Seems nobody learns from Sherlock.

NikolaNovak · on Sept 25, 2023

Talking to Google and Siri has been positively frustrating this year. On long solo drives, I just want to have a conversation to learn about random things. I've been itching to "talk" to chatGPT and learn more (french | music theory | history | math | whatever) all summer. This should hit the spot!

ecshafer · on Sept 25, 2023

Voice assistants have always been a half complete product. They were shown off as a cool feature, then they were never integrated so they were useful.

The two biggest features I want are for the voice assistants to read something for me, and to do something on google/Apple Maps hand free. Neither of these ever work. “Siri/ ok google add the next gas station on the route” or “take me to the Chinese restaurant in Hoboken” seem like very obvious features for a voice assistant with a map program.

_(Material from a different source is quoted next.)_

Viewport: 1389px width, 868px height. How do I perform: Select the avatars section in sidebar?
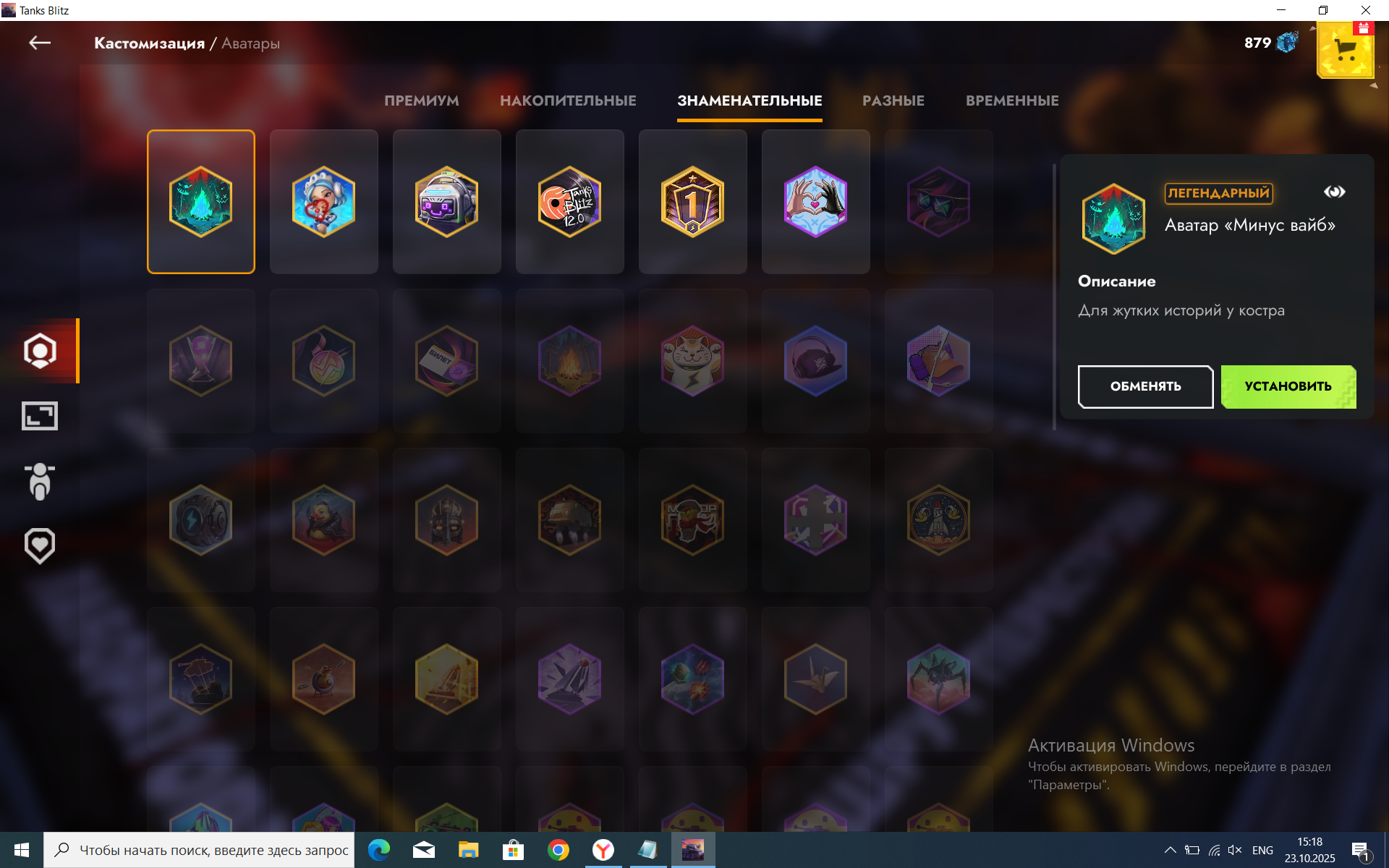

The other is why can I tell Siri to bring up the Wikipedia page for George Washington but I can’t have Siri read it to me? I am in the car, they know that, they just say “I can’t show you that while you’re driving”. The response should be “do you want me to read it to you?”

Gunnerhead · on Sept 25, 2023

In the current world:

Me: “OK Google, take me to the Chinese restaurant in Hoboken”

Google Assistant: “Calling Jessica Hobkin”.

TeMPOraL · on Sept 25, 2023

You forgot the third brand name.

The pattern for current world's voice assistants is: ${brand 1}, ${action} ${brand 2} ${joiner} ${brand 3}.

So, "OK Google, take me to Chinese restaurant in Hoboken using Google Maps".

Which is why I refuse to use this technology until the world gets its shit together.

dieselgate · on Sept 25, 2023

This reminds me of ordering at a drive through with a human at times:

"I'd like an iced tea" "An icee?" "No an iced tea" "Hi-C?"

jefftk · on Sept 25, 2023

> ok google add the next gas station on the route

I say "ok google, add a stop for gas" a lot, and it works well for me.

on Sept 25, 2023

[dead]

bobsmooth · on Sept 25, 2023

Sometimes google assistant will answer a query I thought for sure it would fail on with a really good answer and other times it will fail the most basic of commands. It's frustrating.

rubslopes · on Sept 25, 2023

I've replaced my voice google assistant searches with the voice feature of the Bing app. It's a night and day difference. Bing voice is what I always expected from an AI companion of the future, it is just lacking commands -- setting tasks, home automation, etc.

wccrawford · on Sept 25, 2023

I got sick of searching Google for in-game recipes for Disney Dreamlight because most of the results are a bunch of pointless text, and then finally the recipe hidden in it somewhere.

I used Bing yesterday and it was able to parse out exactly what I wanted, and then give me idiot-proof steps to making the recipe in-game. (I didn't need the steps, but it gave me what I wanted up front, easily.) I tried it twice and it was awesome both times. I'll definitely be using it in the future.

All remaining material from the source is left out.